Russie. Les « Témoins de Jéhovah » interdits.

La Cour suprême russe a déclaré l’an dernier « Les Témoins de Jéhovah » organisation extrémiste. Une répression est engagée contre cette congrégation qui a plus de 100.000 adeptes en Russie. Les fidèles sont passibles de 6 à 10 ans de prison. En Russie, les gens sont persécutés non seulement pour des raisons politiques, mais aussi pour leur confession.

Les Témoins de Jéhova ne fument pas, ne boivent pas, ne volent pas. Ils s’efforcent de respecter la loi. Ils rejettent la violence. Ils sont pour un pacifisme absolu. Ils se conforment à la neutralité politique. Ils s’efforcent de vivre selon les commandements bibliques. Il est très difficile de déceler de l’outrance dans leur comportement, même si on est en désaccord avec leur conviction.

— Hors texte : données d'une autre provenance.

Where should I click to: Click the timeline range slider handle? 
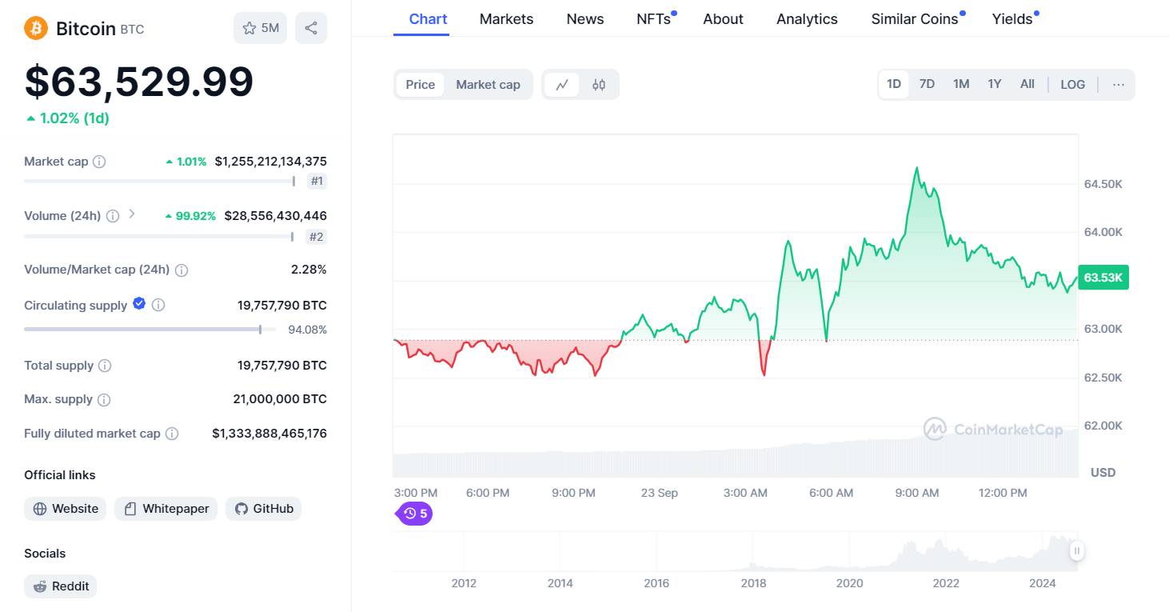click(x=1077, y=550)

Mais, ils sont une variante du christianisme et le siège mondial de leur organisation est aux États-Unis. Ils rivalisent ainsi avec l’Église orthodoxe russe qui revendique le monopole de la chrétienté sur ses terres. Ils sont assimilés par le Kremlin à des agents de l’étranger, comme tant d’organisations qui échappent à son contrôle.

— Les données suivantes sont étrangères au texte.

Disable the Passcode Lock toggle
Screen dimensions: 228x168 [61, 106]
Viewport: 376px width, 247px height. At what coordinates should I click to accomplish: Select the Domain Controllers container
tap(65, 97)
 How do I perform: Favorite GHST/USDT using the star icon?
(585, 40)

Les Témoins de Jéhovah ont été officiellement enregistrés en Russie tsariste le 24 septembre 1913. À l’époque soviétique, ils ont été persécutés. Beaucoup d’entre eux ont été exilés avec leurs familles en Sibérie et en Extrême-Orient. Par la suite, ils ont été réhabilités et reconnus comme victimes de la répression politique. Mais le 20 avril 2017, la Cour suprême russe a interdit les Témoins de Jéhovah en Russie et toutes leurs congrégations locales, bien que l’article 29 de la Constitution russe garantit la liberté de conscience.

Paradoxalement, les déportations de l’ère soviétiques ont favorisé la propagation de leur foi sur l’immensité du territoire russe où ils sont répartis actuellement en 395 communautés. Et c’est à une opération de grande envergure qu’a dû procéder le « Centre de lutte contre l’extrémisme » et le FSB. Elle s’est déroulée de Vladivostok à Moscou en passant par Omsk, Kemerovo, Belgorod et Taganrog, etc. À ce jour, des dizaines de personnes ont été arrêtées. Des centaines ont émigré, plus particulièrement en Finlande.

Les descentes policières aux domiciles des Jéhovistes sont filmées et diffusées à des fins dissuasives par les médias. Des hommes masqués, lourdement armés défoncent les portes. Ils font coucher les locataires contre sol, les rudoient. Des littératures « extrémistes » sont découvertes. Les croyants sont arrêtés et passibles de 6 à 10 ans de prison pour extrémisme.

Pour éradiquer cette hétérodoxie, des popes ou patriarches de l’Église orthodoxe russe collaborent avec les agents de Lubyanka et il est difficile de distinguer qui se cache en réalité sous ces habits sacerdotaux.  

L’arrestation du citoyen danois, Dennis Christensen en prison depuis plus de un an, est révélatrice. Un activiste orthodoxe Oleg Kurdyumov a enregistré sa conversation avec lui. Il l’a remise au FSB. Neuf jours après, Christensen a été arrêté. Il est emprisonné depuis plus d’un an. Il est passible de 10 ans de prison. Il aurait porté atteinte à l’ordre public et à la paix par ses sermons religieux.  Le métropolite Hilarion a qualifié de positif la persécution contre les témoins de Jéhovah.

 La Russie rejoint la liste des pays où les Témoins de Jéhovah sont interdits : Chine, Corée du Nord, Tadjikistan, Turkménistan, Arabie Saoudite, l’Iran, l’Irak. Depuis 2017, elle est le seul pays d’Europe.

 De nombreuses personnalités se sont prononcées contre la persécution des témoins de Jéhovah en Russie. Parmi elles : l’écrivaine Lioudmila Oulitskaïa, la présidente du Groupe Helsinki à Moscou, Lioudmila Alexeïeva.